Mostra-se necessário que o Fisco, ao analisar uma determinada consulta, não desvirtue de maneira sensível normas jurídicas historicamente pacíficas em nosso ordenamento.
No ano de 2018, foi publicada pelo Estado de São Paulo a Lei Complementar Estadual nº 1.320, que instituiu o Programa de Estímulo à Conformidade Tributária, apelidado de “Nos Conformes”, e tem como objetivo definir princípios para a melhora do relacionamento entre os contribuintes e o Fisco paulista. Nos termos do artigo 1º do referido diploma legal, seu objetivo é construir uma contínua e crescente relação de confiança recíproca entre os contribuintes e a administração tributária, mediante a implementação de medidas concretas inspiradas em princípios como o da simplificação do sistema tributário estadual, da boa-fé e previsibilidade das condutas, da segurança jurídica e coerência na aplicação da legislação tributária etc. Diante desse cenário, é possível notar que o intuito da legislação é melhorar a tão conturbada relação entre Fisco e contribuintes, tentado criar um ambiente de confiança recíproca entre eles.

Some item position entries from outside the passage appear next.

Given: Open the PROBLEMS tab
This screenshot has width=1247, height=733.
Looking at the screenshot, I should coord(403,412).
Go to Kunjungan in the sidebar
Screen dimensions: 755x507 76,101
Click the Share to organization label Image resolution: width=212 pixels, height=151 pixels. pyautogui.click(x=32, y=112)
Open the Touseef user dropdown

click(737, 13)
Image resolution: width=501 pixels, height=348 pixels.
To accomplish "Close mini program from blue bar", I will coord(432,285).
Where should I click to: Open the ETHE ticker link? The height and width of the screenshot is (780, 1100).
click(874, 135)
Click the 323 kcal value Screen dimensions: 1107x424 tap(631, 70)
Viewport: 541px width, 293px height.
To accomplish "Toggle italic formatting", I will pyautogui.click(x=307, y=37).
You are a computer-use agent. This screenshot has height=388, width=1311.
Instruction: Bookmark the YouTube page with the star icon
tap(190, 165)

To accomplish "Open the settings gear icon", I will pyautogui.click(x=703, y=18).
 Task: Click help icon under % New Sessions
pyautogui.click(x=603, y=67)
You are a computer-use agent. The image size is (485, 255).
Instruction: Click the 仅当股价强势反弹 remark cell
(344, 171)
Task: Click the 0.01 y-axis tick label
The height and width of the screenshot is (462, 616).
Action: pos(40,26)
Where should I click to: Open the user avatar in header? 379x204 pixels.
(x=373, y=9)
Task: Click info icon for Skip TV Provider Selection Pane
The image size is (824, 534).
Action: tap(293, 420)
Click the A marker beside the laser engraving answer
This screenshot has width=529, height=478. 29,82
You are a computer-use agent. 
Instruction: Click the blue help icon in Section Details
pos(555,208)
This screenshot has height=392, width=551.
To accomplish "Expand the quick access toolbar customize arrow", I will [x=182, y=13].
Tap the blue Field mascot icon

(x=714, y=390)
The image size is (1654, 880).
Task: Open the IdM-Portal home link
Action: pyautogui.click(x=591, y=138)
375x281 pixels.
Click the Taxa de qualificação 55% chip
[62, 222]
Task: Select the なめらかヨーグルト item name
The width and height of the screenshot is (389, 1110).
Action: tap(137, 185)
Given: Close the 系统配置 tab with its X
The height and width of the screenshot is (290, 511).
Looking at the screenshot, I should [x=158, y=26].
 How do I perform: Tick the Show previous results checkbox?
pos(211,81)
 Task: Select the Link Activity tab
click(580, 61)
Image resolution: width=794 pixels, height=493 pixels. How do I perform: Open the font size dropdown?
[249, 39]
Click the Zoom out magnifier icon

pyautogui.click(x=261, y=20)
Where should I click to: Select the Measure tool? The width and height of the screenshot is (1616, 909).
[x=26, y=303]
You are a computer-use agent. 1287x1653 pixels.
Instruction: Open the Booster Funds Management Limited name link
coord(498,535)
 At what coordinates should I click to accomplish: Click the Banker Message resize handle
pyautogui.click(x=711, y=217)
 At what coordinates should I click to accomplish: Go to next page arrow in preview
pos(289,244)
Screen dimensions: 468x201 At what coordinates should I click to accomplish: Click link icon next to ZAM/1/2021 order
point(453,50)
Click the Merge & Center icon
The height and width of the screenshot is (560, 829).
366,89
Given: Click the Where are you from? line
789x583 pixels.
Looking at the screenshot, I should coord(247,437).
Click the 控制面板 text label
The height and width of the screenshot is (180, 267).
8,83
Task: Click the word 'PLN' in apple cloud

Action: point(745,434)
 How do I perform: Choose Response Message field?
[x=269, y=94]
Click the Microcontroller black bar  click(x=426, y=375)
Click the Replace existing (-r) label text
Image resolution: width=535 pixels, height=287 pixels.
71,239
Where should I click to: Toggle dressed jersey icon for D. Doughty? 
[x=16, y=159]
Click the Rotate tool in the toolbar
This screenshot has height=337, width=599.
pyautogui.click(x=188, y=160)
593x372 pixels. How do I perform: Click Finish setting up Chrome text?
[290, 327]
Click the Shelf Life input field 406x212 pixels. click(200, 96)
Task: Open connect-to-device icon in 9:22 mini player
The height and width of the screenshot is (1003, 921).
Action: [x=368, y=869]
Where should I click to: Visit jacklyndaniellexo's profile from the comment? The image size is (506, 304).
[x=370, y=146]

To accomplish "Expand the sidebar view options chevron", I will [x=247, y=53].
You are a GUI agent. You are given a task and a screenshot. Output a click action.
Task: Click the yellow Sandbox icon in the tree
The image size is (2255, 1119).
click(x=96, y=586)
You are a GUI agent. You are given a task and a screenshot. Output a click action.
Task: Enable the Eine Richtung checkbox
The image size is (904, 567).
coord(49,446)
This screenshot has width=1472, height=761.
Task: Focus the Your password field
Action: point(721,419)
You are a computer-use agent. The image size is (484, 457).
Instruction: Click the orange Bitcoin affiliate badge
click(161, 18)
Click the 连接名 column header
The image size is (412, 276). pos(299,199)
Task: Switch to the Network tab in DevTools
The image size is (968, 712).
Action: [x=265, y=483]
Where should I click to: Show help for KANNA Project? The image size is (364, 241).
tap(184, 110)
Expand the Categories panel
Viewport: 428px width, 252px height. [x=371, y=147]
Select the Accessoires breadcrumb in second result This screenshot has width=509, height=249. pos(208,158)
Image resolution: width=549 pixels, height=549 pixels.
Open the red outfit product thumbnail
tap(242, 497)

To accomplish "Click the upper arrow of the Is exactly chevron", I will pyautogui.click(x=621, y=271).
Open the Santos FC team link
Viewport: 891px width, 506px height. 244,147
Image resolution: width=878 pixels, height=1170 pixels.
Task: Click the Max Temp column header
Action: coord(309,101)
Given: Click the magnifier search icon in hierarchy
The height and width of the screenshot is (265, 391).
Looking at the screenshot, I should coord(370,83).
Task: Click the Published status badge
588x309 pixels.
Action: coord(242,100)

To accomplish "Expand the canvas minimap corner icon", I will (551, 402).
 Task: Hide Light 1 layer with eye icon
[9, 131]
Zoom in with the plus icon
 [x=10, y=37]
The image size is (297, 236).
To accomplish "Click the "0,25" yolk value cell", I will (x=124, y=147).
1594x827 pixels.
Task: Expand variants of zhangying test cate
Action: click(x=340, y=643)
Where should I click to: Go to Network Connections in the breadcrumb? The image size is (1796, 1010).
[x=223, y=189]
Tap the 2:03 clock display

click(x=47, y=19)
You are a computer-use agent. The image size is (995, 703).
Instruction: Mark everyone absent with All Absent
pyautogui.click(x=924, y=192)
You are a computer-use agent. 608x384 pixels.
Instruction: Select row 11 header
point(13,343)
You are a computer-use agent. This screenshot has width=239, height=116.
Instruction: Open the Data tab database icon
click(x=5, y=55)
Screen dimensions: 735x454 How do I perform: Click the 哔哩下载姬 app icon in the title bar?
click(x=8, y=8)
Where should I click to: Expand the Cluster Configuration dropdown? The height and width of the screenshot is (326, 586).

Mostra-se necessário que o Fisco não desvirtue normas jurídicas historicamente pacíficas. Como é de conhecimento notório, o sistema tributário nacional é extremamente complexo, de maneira que a existência de dúvidas acerca das suas regras se mostra como uma situação até certo ponto corriqueira. Não é por acaso que o custo dos contribuintes brasileiros para conseguir entender quais são suas obrigações peranteo Fisco é alto.
Nesse contexto, um instrumento que se mostra muito importante para a evolução dessa desejada atmosfera de cooperação é a consulta fiscal, por meio da qual o contribuinte pode questionar diretamente o Fisco acerca da sua interpretação sobre a aplicação da legislação tributária em uma determinada situação. Dessa forma, é possível evitar futuros conflitos entre os dois polos da relação tributária, criando um ambiente mais propício à implementação dos princípios destacados na Lei Complementar Estadual nº 1.320.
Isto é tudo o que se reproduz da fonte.